▸ Exercise brief
Search the records below for the word "Toggle". Pull out each line that has it.

[Saved data entries]
== Segment start ==

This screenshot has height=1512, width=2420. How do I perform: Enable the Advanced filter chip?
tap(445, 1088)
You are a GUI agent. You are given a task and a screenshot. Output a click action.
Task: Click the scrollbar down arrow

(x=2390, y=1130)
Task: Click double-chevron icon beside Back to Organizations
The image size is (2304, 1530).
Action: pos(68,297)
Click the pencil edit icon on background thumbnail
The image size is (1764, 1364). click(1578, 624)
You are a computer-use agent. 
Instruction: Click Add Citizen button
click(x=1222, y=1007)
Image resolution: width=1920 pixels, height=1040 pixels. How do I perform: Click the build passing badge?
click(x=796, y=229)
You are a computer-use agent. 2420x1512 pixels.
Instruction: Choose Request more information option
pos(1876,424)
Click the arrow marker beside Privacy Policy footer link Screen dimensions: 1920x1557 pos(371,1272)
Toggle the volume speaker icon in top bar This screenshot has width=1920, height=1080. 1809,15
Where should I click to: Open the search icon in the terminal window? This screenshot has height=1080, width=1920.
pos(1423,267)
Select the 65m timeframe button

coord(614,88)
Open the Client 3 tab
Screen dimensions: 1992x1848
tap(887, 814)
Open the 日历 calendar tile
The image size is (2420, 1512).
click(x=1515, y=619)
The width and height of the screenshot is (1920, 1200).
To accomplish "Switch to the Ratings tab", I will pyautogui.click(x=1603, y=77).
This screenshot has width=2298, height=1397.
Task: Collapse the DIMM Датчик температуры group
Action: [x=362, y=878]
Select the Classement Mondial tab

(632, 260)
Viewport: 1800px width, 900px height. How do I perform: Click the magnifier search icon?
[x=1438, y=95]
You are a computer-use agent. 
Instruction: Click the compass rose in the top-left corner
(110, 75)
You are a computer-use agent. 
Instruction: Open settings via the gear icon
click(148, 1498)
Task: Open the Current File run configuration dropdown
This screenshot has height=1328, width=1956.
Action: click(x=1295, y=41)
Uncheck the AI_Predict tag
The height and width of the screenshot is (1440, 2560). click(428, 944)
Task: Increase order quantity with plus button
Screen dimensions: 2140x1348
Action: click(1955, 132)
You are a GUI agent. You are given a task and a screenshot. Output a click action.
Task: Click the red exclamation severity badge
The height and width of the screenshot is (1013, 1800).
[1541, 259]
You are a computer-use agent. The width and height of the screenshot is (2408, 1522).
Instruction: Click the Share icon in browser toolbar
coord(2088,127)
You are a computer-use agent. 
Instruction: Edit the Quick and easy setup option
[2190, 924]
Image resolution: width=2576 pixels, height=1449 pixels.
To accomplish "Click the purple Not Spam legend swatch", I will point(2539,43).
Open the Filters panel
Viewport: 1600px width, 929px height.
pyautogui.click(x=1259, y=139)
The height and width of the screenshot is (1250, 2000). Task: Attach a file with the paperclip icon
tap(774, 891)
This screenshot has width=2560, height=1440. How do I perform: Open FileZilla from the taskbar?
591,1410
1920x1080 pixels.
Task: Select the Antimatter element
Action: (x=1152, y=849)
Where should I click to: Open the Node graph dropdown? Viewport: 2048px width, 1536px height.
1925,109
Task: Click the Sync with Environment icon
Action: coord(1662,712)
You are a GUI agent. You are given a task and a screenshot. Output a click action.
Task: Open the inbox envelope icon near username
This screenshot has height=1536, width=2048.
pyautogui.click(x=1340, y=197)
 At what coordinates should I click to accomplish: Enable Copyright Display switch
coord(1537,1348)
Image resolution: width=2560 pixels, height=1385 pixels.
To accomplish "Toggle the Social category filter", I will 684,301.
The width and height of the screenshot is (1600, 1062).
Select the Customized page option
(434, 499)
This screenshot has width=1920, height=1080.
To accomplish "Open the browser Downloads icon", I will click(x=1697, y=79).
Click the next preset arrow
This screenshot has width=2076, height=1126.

== Segment end ==

▸ Response to the exercise
Toggle the volume speaker icon in top bar This screenshot has width=1920, height=1080. 1809,15
To accomplish "Toggle the Social category filter", I will 684,301.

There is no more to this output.